● Your instructions:
Present everything in the data from the line containing "Where should I click to: Select" down to the line containing "Action: [x=549, y=19]", both included, as a numbered list with blank lines left out.

※

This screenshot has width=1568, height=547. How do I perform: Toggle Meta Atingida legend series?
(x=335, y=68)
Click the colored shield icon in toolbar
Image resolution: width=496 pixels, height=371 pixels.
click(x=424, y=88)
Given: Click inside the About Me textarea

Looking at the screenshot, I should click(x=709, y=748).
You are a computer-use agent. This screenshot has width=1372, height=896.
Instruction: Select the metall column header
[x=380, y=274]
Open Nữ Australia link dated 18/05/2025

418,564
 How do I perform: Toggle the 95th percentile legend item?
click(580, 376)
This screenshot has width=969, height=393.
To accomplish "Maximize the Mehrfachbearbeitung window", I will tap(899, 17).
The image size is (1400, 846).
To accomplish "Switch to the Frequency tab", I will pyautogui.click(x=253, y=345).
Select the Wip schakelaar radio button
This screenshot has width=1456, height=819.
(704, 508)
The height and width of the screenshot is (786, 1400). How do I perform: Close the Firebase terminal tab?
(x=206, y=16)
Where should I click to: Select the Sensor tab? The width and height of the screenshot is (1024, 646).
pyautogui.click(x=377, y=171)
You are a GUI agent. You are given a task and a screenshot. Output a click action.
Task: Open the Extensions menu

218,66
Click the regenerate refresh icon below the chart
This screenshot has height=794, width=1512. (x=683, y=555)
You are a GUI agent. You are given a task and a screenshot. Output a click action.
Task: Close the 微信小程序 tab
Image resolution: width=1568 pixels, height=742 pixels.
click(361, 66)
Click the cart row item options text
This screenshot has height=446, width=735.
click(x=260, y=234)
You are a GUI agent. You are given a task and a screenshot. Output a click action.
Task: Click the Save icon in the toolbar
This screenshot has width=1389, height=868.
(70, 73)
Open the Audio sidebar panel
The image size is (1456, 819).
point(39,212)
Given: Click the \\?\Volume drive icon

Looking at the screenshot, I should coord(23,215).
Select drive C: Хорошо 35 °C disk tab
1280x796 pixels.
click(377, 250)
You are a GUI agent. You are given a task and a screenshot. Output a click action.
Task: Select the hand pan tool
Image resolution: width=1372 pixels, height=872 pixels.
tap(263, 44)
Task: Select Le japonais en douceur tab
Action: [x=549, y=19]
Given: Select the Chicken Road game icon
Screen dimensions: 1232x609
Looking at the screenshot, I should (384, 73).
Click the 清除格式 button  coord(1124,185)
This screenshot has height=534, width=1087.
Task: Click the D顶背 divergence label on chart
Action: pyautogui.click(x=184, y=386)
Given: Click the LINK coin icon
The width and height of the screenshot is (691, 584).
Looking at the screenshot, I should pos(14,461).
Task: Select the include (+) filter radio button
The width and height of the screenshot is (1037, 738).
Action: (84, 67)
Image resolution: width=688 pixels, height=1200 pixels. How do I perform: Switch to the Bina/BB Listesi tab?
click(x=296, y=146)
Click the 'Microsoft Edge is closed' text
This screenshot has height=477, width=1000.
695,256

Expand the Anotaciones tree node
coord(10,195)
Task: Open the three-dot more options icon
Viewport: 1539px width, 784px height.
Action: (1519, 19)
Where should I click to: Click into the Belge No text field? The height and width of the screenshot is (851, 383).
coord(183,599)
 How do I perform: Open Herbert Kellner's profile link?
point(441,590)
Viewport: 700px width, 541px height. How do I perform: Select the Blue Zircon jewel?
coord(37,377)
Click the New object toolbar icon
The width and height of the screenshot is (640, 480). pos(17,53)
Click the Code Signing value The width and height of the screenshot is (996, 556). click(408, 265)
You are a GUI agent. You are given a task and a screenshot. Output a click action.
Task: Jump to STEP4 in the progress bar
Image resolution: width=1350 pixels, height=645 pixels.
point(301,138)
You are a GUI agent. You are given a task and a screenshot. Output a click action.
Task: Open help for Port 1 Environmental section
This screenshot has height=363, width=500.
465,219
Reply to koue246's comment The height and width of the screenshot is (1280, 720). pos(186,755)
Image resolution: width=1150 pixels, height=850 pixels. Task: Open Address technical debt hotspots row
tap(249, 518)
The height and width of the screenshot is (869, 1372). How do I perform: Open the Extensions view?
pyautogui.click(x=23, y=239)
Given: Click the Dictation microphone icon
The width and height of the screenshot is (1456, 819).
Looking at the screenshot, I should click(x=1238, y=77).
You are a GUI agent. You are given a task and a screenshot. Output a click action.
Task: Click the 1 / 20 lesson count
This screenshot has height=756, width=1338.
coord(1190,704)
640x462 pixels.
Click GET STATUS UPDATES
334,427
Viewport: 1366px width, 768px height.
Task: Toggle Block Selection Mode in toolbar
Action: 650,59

※

● Answer to the task:
1. Where should I click to: Select the Sensor tab? The width and height of the screenshot is (1024, 646).
2. pyautogui.click(x=377, y=171)
3. You are a GUI agent. You are given a task and a screenshot. Output a click action.
4. Task: Open the Extensions menu
5. 218,66
6. Click the regenerate refresh icon below the chart
7. This screenshot has height=794, width=1512. (x=683, y=555)
8. You are a GUI agent. You are given a task and a screenshot. Output a click action.
9. Task: Close the 微信小程序 tab
10. Image resolution: width=1568 pixels, height=742 pixels.
11. click(361, 66)
12. Click the cart row item options text
13. This screenshot has height=446, width=735.
14. click(x=260, y=234)
15. You are a GUI agent. You are given a task and a screenshot. Output a click action.
16. Task: Click the Save icon in the toolbar
17. This screenshot has width=1389, height=868.
18. (70, 73)
19. Open the Audio sidebar panel
20. The image size is (1456, 819).
21. point(39,212)
22. Given: Click the \\?\Volume drive icon
23. Looking at the screenshot, I should coord(23,215).
24. Select drive C: Хорошо 35 °C disk tab
25. 1280x796 pixels.
26. click(377, 250)
27. You are a GUI agent. You are given a task and a screenshot. Output a click action.
28. Task: Select the hand pan tool
29. Image resolution: width=1372 pixels, height=872 pixels.
30. tap(263, 44)
31. Task: Select Le japonais en douceur tab
32. Action: [x=549, y=19]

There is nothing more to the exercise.